Encouraged by her scientist-father, Horace Bénédict de Saussure, Albertine began, at about age 10, to keep a diary in which she recorded her scientific observations. In time, she became an active experimentalist, and during an attempt to prepare oxygen she burned her face badly. As a young woman, she went on geological and botanical expeditions with her father, but her scientific activity declined after her marriage.

Necker de Saussure became acquainted with several well-known scientists of her day. The chemist Louis-Bernard Guyton de Morveau wrote that he had revived her interest in chemistry during a visit she paid to him. Other famous French chemists that she visited included Antoine Lavoisier; Antoine-François de Fourcroy; and Claude-Louis Berthollet. In a letter to her father, Albertine described experiments she performed in their laboratories.

==Written works==
Albertine Necker de Saussure's literary work began relatively late in life, after her children were grown. Her principal work, l'Education Progressive or Etude du Cours de la Vie (1828), was a long and influential study of educational theory and the education of women. The work is divided into two parts, originally in three volumes which were published successively. In the first two volumes, in which she examines general education, she follows the child from birth to fourteen years old. The third volume is devoted to the education of women. Albertine believed that women's educational attainments were different from those of men because women did not have the same opportunities as men. She wanted women to fulfill their religious, familial and social obligations, but to do so in a self-possessed manner, and she sought to teach women to be unselfish but also to be able to make independent judgments. Further, she believed that, historically, social attitudes had been harmful to women's dignity and that traces of this remained in women's sense of themselves. She wanted to change this.

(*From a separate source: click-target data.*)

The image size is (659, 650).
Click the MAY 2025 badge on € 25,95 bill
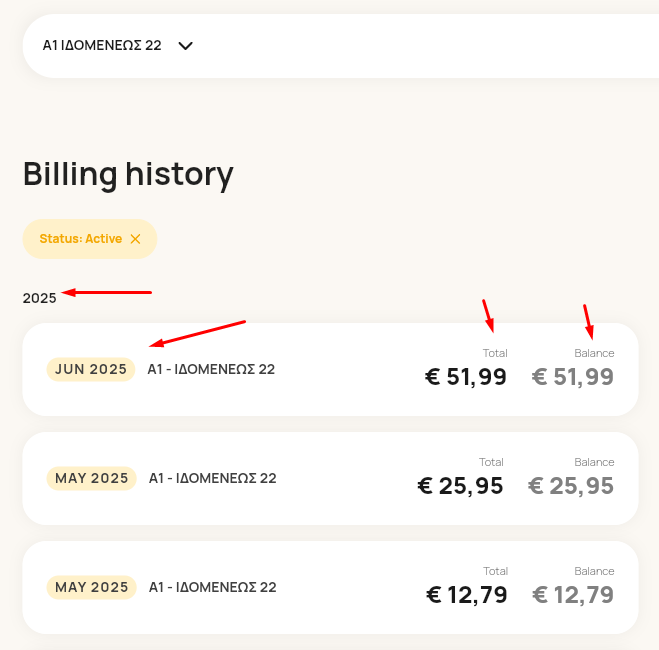(x=92, y=478)
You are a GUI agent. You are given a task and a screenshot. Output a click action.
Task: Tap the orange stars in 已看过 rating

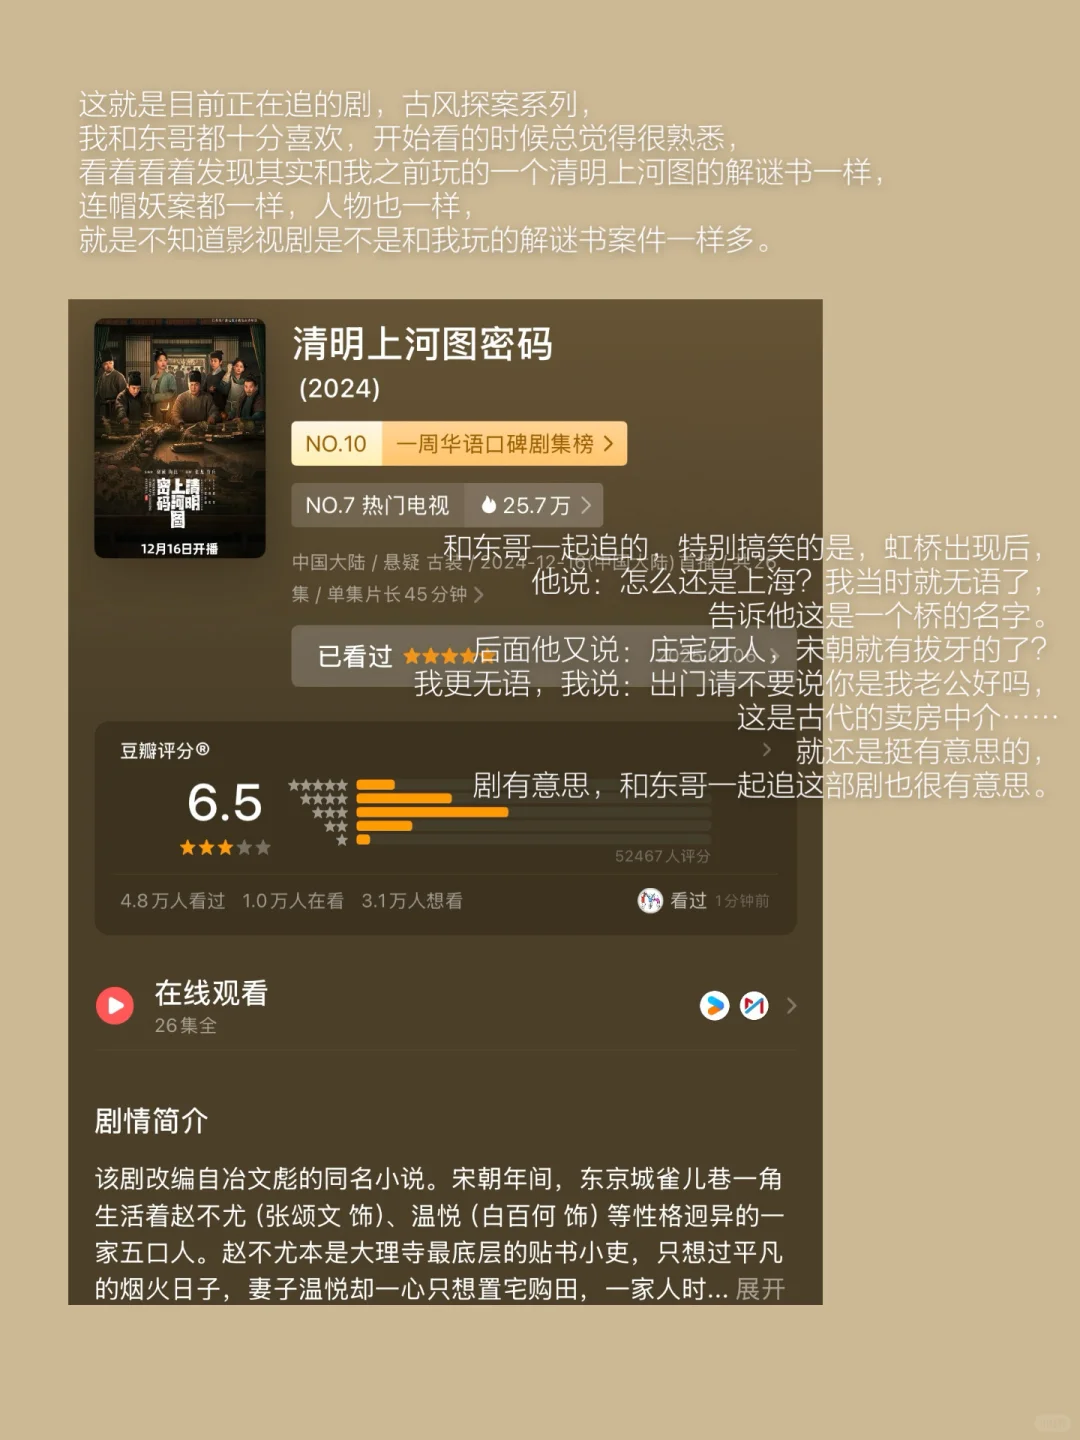448,657
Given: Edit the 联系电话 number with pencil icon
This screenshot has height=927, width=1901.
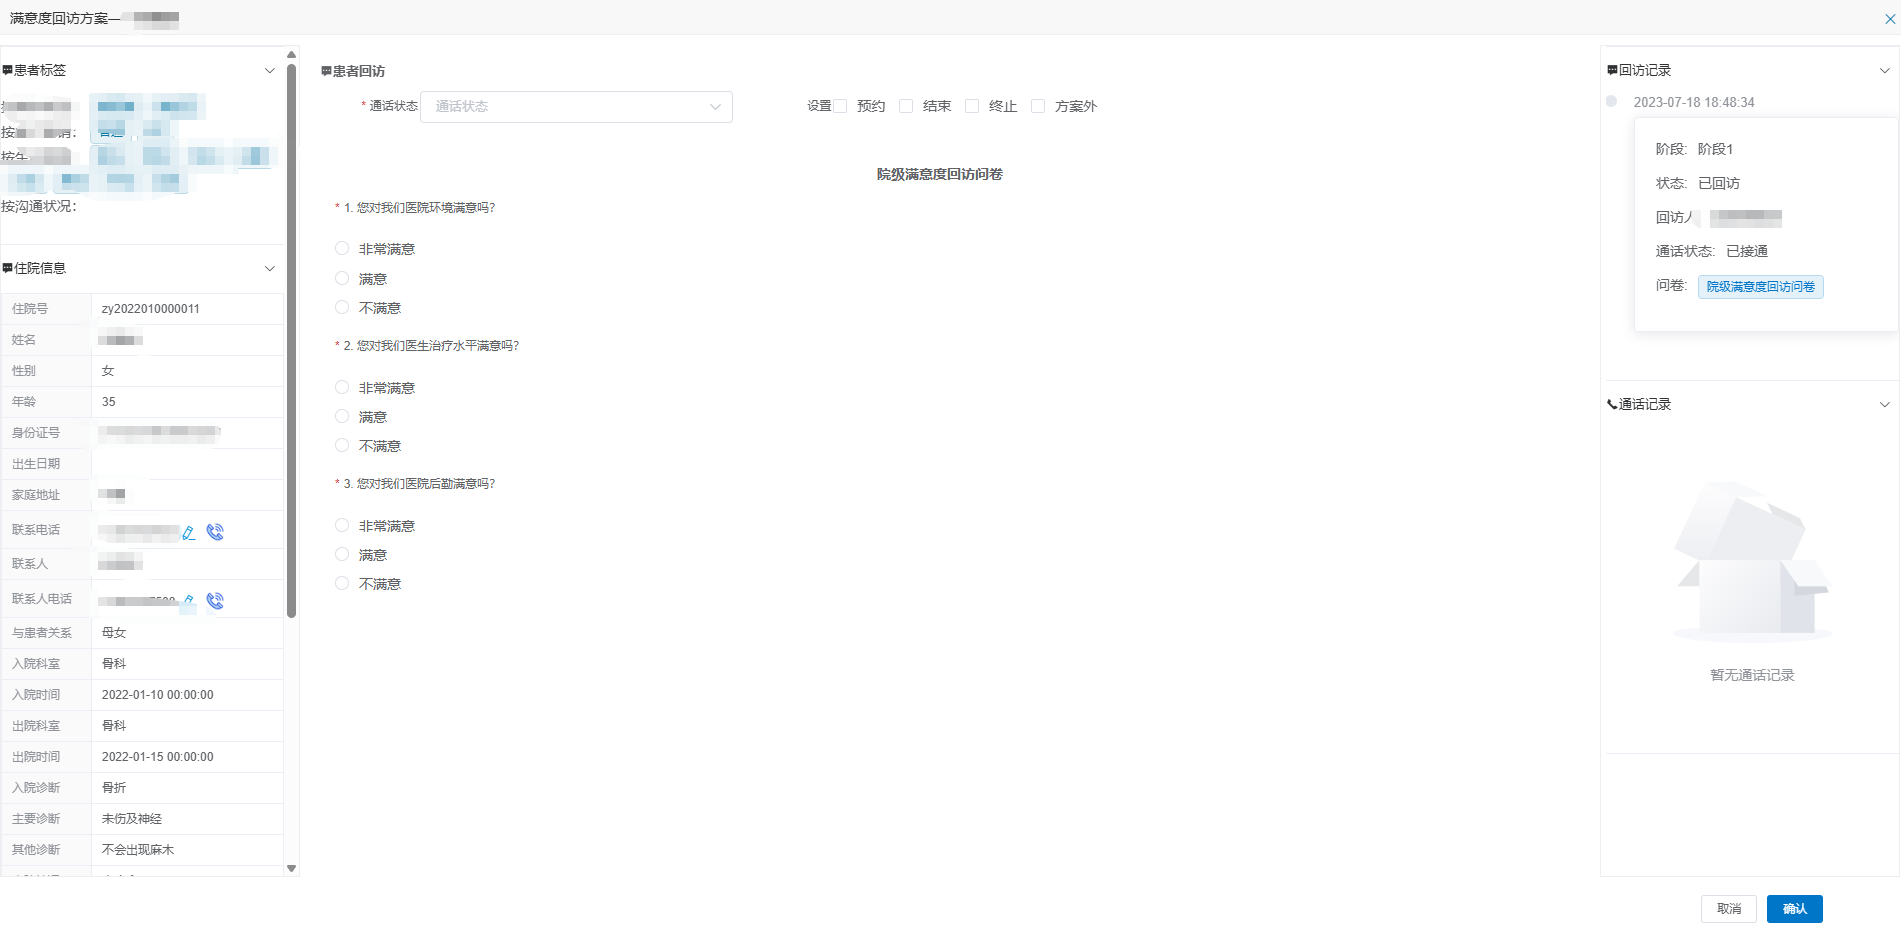Looking at the screenshot, I should (188, 533).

Albertine also wrote a biography of her friend Germaine de Staël for the first collected edition of de Staël's works, in 1821. In addition, Albertine authorized a French translation of August Wilhelm Schlegel's Vorlesungen über dramatische Kunst und Literatur (1809-1811).

==Legacy==

Albertine Necker de Saussure's work l'Education Progressive is acknowledged as an educational classic and was influential in nineteenth-century England. She was active in the Groupe de Coppet (Coppet group), a salon that flourished in the years between the French Revolution and the Swiss Restoration, and she has been credited with spreading the spirit of the Coppet to a new generation of Genevan aristocrats, including Adolphe Pictet. The portrait of Albertine sitting next to her knitting basket is considered a most appropriate symbol of a late Enlightenment Genevoise.

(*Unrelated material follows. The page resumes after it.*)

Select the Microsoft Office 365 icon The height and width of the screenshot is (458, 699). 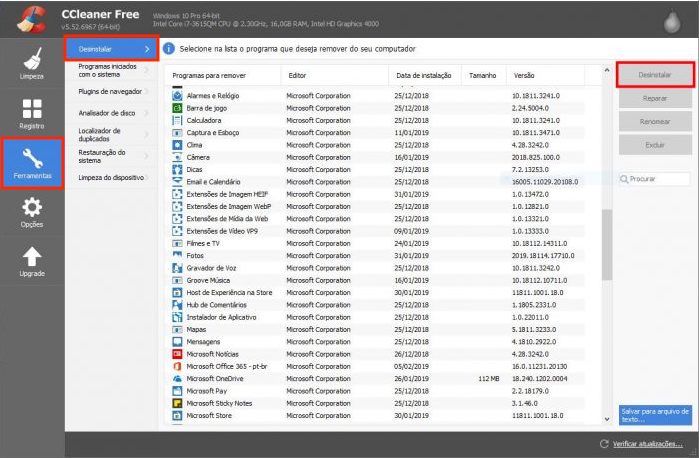coord(177,367)
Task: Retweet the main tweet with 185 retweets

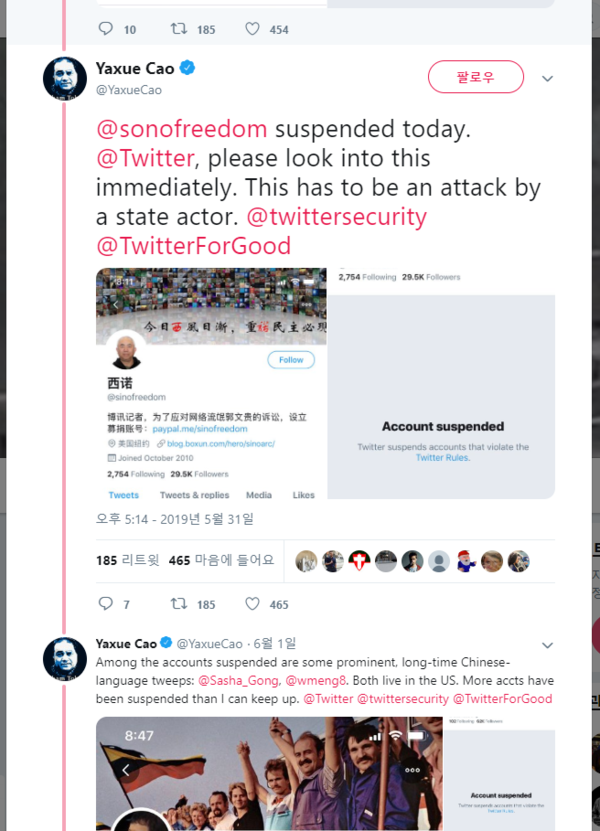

Albertine Necker de Saussure is one of 999 notable women whose names are inscribed on the Heritage Floor in Judy Chicago's installation piece The Dinner Party at the Brooklyn Museum, New York.

==Family==

Albertine Necker de Saussure and her husband, Jacques Necker, had four children. One of them was crystallographer and geologist Louis Albert Necker, HFRSE FGS (1786-1861) Albertine's grand-nephew, Ferdinand de Saussure (1857-1913), became an important linguist and student of semiotics.